Nieuwe Pensioenwet
Met een passende pensioenregeling zorgt u, niet alleen nu maar ook later, voor uw medewerkers.
Met een passende pensioenregeling zorgt u, niet alleen nu maar ook later, voor uw medewerkers.
In 2020 werd het Pensioenakkoord gesloten. Een akkoord met nieuwe afspraken over pensioen tussen het kabinet en werkgevers- en werknemersorganisaties. Het is nu aan het nieuwe kabinet om op basis van deze plannen de Pensioenwet aan te passen. Na akkoord van de Tweede Kamer op 22 december 2022, is het wetsvoorstel in januari 2023 in behandeling genomen door de Eerste Kamer. Als de Eerste Kamer akkoord gaat met de Wet toekomst Pensioenen hebben werkgevers en pensioenuitvoerders 3,5 jaar de tijd om de pensioenregelingen aan te passen aan de nieuwe wetgeving.

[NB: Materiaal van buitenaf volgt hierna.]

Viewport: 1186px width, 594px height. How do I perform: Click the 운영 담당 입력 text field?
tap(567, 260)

In het Pensioenakkoord is de beschikbare premie het uitgangspunt. De premie is een gelijk percentage voor alle leeftijden.

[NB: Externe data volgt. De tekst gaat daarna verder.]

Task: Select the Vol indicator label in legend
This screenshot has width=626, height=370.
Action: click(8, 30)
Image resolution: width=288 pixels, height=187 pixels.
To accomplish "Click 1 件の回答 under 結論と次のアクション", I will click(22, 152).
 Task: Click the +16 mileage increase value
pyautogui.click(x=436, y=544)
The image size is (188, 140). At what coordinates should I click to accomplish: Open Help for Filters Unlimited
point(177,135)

Pensioenfondsen gaan voor iedere deelnemer aan de pensioenregeling het persoonlijk deel van het gezamenlijke pensioenvermogen bij houden. Zo kan iedereen direct zien hoeveel vermogen er voor zijn of haar eigen pensioen gereserveerd is. Door de pensioenuitvoerders wordt het gehele vermogen nog steeds collectief belegd, met één collectief beleggingsresultaat. Dat resultaat wordt vervolgens gericht toebedeeld aan de deelnemers op basis van vooraf vastgelegde verdeelregels, die aansluiten bij de risicohouding van de deelnemers. Zo kunnen jongeren meer risico’s nemen dan ouderen, omdat zij nog verder van hun pensioenleeftijd af zijn en nog jarenlang premies kunnen afdragen.
Premieovereenkomsten bij een verzekeraar of PPI werken nu al met persoonlijke pensioenvermogens. Bij deze uitvoerders bepaalt de werkgever de risicohouding van zijn werknemers en kunnen de werknemers eventueel kiezen voor een andere risicoprofiel met bijbehorende verdeling tussen de fondsen.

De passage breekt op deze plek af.